*** THE DATA Section Begins ***

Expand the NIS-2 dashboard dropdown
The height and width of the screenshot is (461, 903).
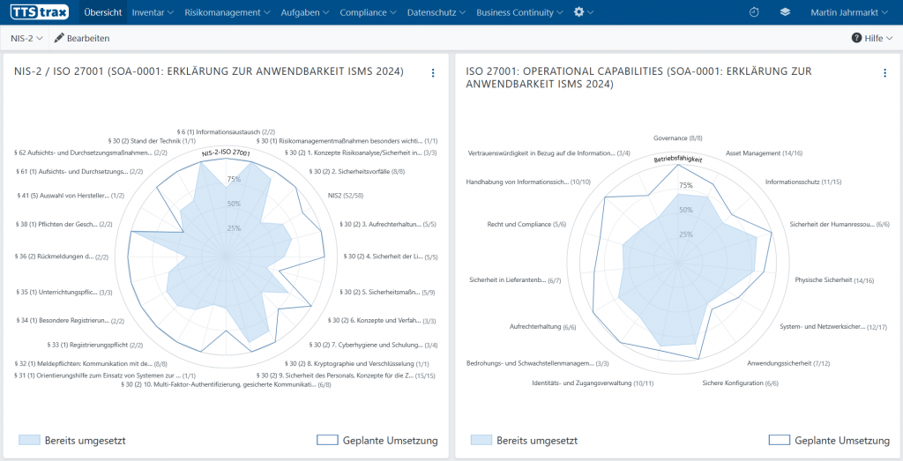26,39
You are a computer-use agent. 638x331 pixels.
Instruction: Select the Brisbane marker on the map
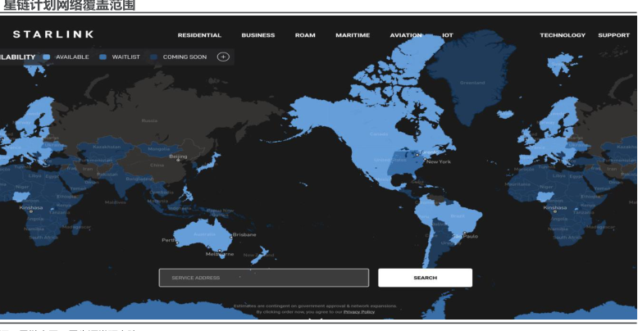(x=230, y=235)
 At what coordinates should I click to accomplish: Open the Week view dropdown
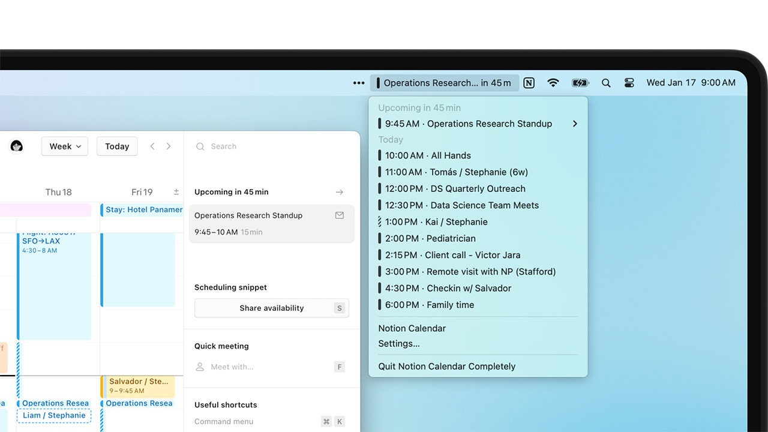tap(64, 146)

*** THE DATA Section Ends ***

TASK OBJECTIVE =>
Pictures excluded, output exactly the line that contains "The height and" and every line after it to the end of the data above.

RESULT OF THIS EXERCISE =>
The height and width of the screenshot is (461, 903).
26,39
You are a computer-use agent. 638x331 pixels.
Instruction: Select the Brisbane marker on the map
(x=230, y=235)
 At what coordinates should I click to accomplish: Open the Week view dropdown
tap(64, 146)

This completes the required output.